21 yıldır hemen her seçim öncesi uyguladığı "Batı'ya karşı hamasi söylem üzerinden kendi tabanını tahkim etme" stratejisi bu kez başarıya ulaşır mı, ulaşsa bile Batılı ülkeler Erdoğan'ın Hamas'a desteğini ve İsrail'e yönelik yaklaşımını hazmedip "önümüzdeki maçlara bakalım" der mi!

İşte zurnanın "zırt" dediği yer burası.

İslamcı oligarşi ve yanaşmaları ekonomik krizi hissetmiyor olsalar da toplumun büyük bölümü derin bir yoksulluk ve bu yoksulluğun yarattığı travma ile boğuşuyor.
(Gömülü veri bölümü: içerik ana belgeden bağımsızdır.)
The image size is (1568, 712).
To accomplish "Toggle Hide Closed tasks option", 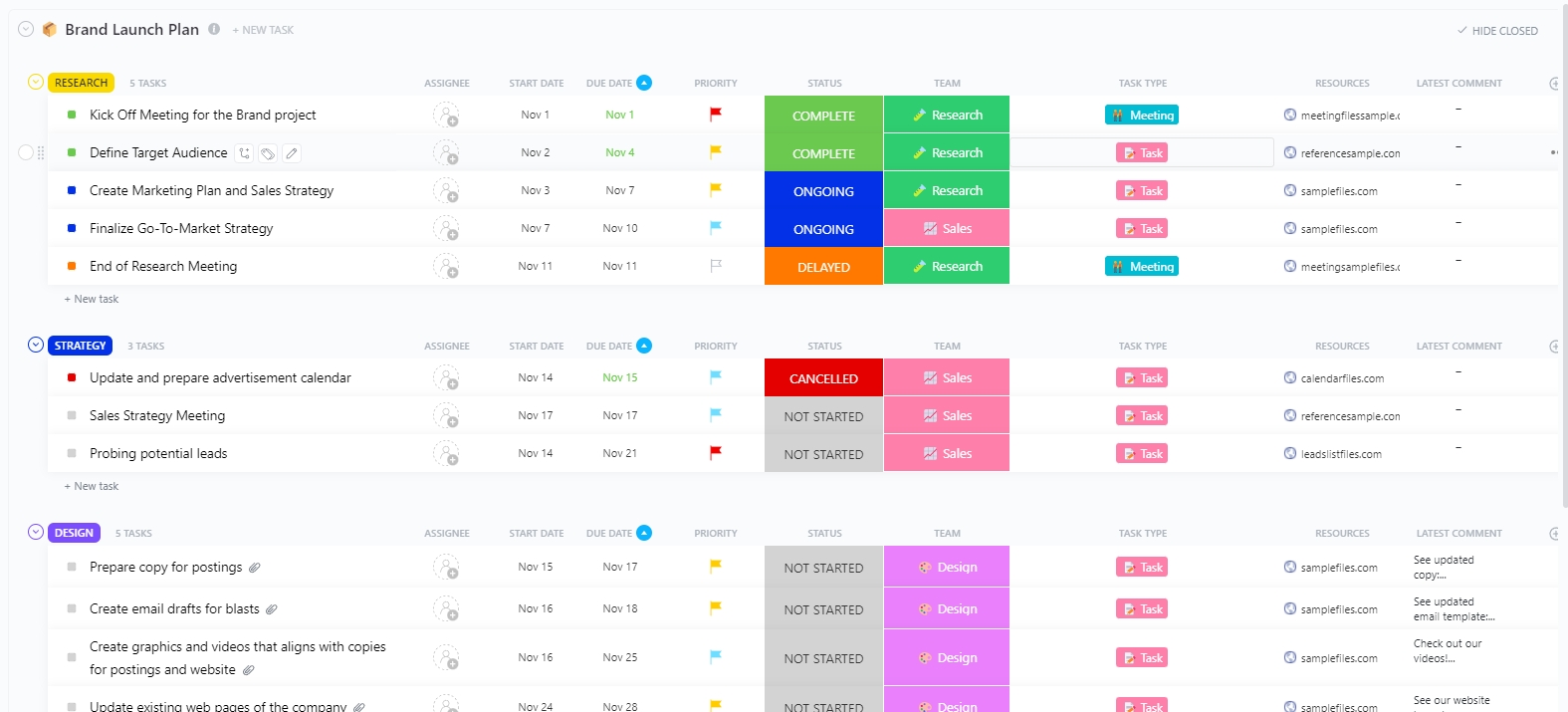I will tap(1497, 31).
Günde bir öğün yemekle yaşamaya çalışan emekliler var.

Çocuklarımızda yetersiz beslenmeden dolayı gelişim bozukluğu baş gösterdi.
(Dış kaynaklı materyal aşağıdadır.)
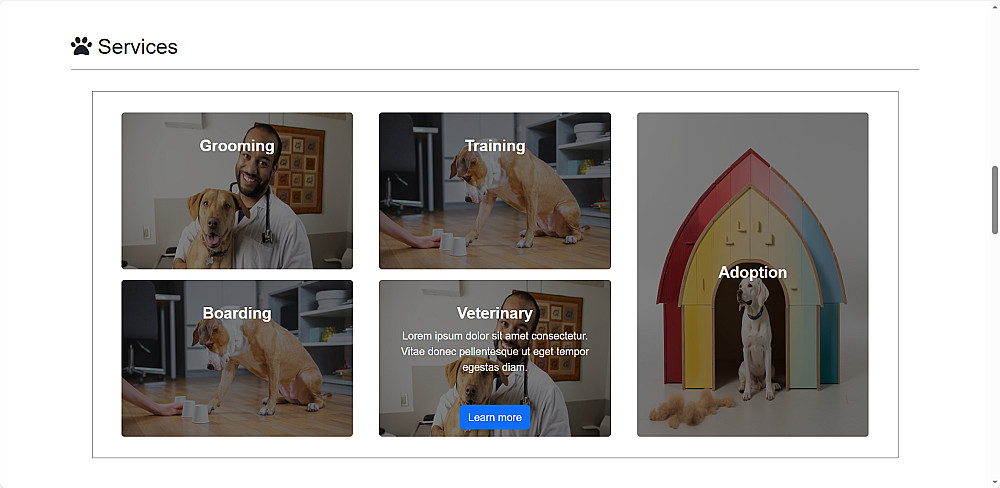Click the vertical scrollbar thumb
The image size is (1000, 488).
coord(995,200)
Ailesinin yanında okumayan üniversite öğrencilerinin hali harap...

Çarşıda, pazarda 150-200 gram dönemi başladı. Meyve tane ile satılır oldu.

Sığınmacılar, iş gücü piyasasını aşağı çektiği için insanlar neredeyse karın tokluğuna çalışıyor.

Yani, artık Filistin gibi Türk halkını doğrudan etkilemeyen konu başlıkları üzerinden "seçmen tahkimatı" eskisi kadar kolay değil. 

Sokaklarda artık çok daha fazla insan, "Biz aç karnımızı doyuramıyoruz. Filistin'dan bize ne" yaklaşımı içinde.

Hamas ve Gazze konusunda kantarın topuzunu kaçırması durumunda bunun Erdoğan'ın aleyhine dönme riski bulunuyor.

Diğer yandan Batı, Erdoğan'a eskisi gibi bakmıyor.

Bir anlamda "son kullanım tarihinin" dolmak üzere olduğu şimdi daha yüksek sesle dile getiriliyor. 

Artık ne Washington'da Obama var ne Berlin'de Merkel.

Bir yıl sonra ABD'de seçim yapılacak.

Trump'ın nefesini ensesinde hisseden Biden, Yahudi lobisinin gözünün içine bakarken, Hamas'a destek açıklamaları yapan Erdoğan'ı Washington'a davet etmesi söz konusu olabilir mi?

Ters köşe yapacağına inananlar, Washington'a davet edilirse İsrail'e karşı tutumunu değiştirir görüşünü dile getirseler de Erdoğan'ın bu stratejisinin artık sonuç vermeyeceğini anlamak gerekiyor.

Bu dönemde Putin'e yaslanmak ise pek akılcı değil.

Sığınmacılar üzerinden başta Almanya olmak üzere Avrupa ülkelerine yapılan şantaj, bir yere kadar!

Ak sakallı tarih baba, Batılı ülkelerin, kendi çıkarlarına uyduğu sürece işbirliği yaptığı sonra gözünün yaşına bakmadan tarihin tozlu sayfalarına gömdüğü liderlerin listesini tutuyor .

Üstelik bu liste oldukça kabarık!

Ne yazık ki Erdoğan, Gazze krizinin stratejik anlamda çok önemli sonuçları olacak çok derin bir bölgesel kriz olduğunun, İsrail'in Hamas'la girdiği bu savaşın yeni bir küresel sistemin başlangıç noktasını oluşturduğunun farkında değil. 

Diplomasi okur yazarlığı, dış politikadan iç politikaya malzeme sağlamaktan öte gitmiyor.

Bütün meselesi, yerel seçimlerde İstanbul'u kazanıp buradan gelecek büyük rantla bu hastalıklı sistemin devamını sağlamak.

Ancak bu kez evdeki hesabı çarşıya biraz zor uyacak gibi görünüyor, diyerek yazımıza noktayı koyalım.